German lawmakers approve Greek bailout negotiations News
German lawmakers approve Greek bailout negotiations

[JURIST] The German parliament on Friday voted to move forward with negotiations for a Greek bailout. Urged by Chancellor Angela Merkel [official website] to support the bailout, 439 legislators voted in favor [NYT report] of the negotiations with 119 voting against and 40 abstaining. While some doubted [The Local report] the proposed program would actually allow Greece to stabilize enough to pay its debts, Merkel stated that it would be “grossly negligent, even irresponsible” to not try this path, and that the agreement’s alternative was “predictable chaos.” The Greek bailout would be its third in five years, and acts as an attempt to keep Greece in the eurozone. Also on Friday, the European Council [official website] approved up to €7.16 billion [Malta Today report] in short term financial assistance to Greece under the European Financial Stabilisation Mechanism (EFSM) [materials], an EU emergency fund. The timing of the loan, which will be disbursed in two installments and have a maximum maturity of three months, will allow Greece to repay debts to the European Central Bank (ECB) and International Monetary Fund (IMF) [official websites] which are due Monday. The ECB on Thursday raised the level of emergency funding available to Greece, a move that will allow Greek banks to reopen on Monday after being closed since June 29.

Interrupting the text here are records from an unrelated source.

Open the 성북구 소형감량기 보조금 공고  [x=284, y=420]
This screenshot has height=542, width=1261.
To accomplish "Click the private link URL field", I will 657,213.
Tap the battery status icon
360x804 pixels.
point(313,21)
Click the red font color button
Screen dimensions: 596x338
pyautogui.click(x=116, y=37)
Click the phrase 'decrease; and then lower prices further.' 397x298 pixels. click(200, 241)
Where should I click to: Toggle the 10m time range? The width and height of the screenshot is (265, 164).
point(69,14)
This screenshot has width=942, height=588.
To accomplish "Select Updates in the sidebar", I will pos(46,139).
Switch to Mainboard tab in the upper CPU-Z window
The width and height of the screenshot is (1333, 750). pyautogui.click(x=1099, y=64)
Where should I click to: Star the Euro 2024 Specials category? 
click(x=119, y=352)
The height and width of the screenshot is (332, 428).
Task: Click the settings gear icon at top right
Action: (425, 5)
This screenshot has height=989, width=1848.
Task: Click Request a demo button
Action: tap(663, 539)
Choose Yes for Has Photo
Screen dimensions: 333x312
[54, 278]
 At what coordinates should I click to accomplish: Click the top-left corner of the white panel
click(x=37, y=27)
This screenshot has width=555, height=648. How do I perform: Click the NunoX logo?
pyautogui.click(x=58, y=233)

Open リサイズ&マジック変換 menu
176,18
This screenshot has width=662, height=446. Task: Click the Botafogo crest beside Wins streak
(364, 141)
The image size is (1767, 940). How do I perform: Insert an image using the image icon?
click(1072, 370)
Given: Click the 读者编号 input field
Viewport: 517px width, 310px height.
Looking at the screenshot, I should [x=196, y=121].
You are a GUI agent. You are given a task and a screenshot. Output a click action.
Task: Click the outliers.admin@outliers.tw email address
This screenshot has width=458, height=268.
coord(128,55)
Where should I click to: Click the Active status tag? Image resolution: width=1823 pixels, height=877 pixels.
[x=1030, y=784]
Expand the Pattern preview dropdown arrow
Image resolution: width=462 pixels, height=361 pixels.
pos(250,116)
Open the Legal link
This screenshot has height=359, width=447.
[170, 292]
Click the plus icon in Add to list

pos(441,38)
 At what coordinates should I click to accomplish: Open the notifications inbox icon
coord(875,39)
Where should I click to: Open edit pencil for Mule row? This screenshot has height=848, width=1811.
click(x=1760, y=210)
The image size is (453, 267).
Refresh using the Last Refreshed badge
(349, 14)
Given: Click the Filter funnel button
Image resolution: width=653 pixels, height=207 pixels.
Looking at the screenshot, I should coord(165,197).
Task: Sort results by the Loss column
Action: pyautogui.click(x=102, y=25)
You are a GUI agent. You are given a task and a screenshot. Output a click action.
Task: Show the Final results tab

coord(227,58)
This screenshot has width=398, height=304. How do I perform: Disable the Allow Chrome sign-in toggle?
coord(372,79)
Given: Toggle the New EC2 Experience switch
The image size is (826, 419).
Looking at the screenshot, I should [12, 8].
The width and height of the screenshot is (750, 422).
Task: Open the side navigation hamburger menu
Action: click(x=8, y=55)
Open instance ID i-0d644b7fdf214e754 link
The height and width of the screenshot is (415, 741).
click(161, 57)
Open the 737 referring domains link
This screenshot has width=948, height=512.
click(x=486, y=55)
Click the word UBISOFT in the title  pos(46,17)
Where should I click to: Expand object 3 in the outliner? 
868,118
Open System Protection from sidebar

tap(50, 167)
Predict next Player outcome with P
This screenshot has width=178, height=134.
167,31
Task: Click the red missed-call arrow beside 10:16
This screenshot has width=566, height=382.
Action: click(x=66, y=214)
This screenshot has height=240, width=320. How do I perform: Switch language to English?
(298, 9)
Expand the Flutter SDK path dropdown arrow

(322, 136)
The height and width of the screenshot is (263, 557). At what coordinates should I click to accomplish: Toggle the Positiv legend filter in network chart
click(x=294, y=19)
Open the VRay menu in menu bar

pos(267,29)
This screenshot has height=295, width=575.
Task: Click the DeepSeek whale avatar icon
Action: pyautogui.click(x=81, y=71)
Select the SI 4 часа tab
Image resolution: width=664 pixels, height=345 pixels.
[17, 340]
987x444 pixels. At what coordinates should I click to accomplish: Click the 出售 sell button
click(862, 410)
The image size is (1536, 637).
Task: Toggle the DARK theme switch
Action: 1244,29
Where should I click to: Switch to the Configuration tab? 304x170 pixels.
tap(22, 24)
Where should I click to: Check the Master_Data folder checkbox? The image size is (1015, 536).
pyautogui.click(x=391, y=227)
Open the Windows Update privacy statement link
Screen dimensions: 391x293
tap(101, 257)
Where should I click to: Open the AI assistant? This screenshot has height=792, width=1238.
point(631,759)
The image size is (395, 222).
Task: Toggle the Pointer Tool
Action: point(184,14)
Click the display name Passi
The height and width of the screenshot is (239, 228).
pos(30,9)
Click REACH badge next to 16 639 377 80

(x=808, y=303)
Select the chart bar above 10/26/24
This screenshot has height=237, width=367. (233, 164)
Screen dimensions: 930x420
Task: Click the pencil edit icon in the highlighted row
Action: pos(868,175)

The debt crisis [BBC timeline] in Greece began in 2009 with a down-grade of a credit rating, and in the following years, has led Greece to borrow hundreds of billions of euros. Last week Greece’s parliament voted to accept [JURIST report] the economic reforms rejected by the government just one week prior. Earlier this month the country voted [JURIST report] not to accept the bailout deal offered by Europe. Earlier that week, as the country was preparing for the vote, protesters in Greece gathered [JURIST report] in the tens of thousands, holding rival rallies that drew attention to the split within the country as the referendum approached. In April nineteen eurozone creditors held a meeting [JURIST report] in Latvia to demand the completion of the economic reform program agreed to be Greece necessary to avoid a Grecian default or exit from the euro. Earlier that month the European Central Bank (ECB) expressed concerns [JURIST report] about Greece’s draft law that prohibits the government from foreclosing on primary residences where borrowers can prove total wealth requirements as ripe for unscrupulous debtors to engage in strategic defaults without repercussions. In March Greece’s parliament passed an anti-poverty bill [JURIST report] that would provide free electricity and food-stamps to low-income households.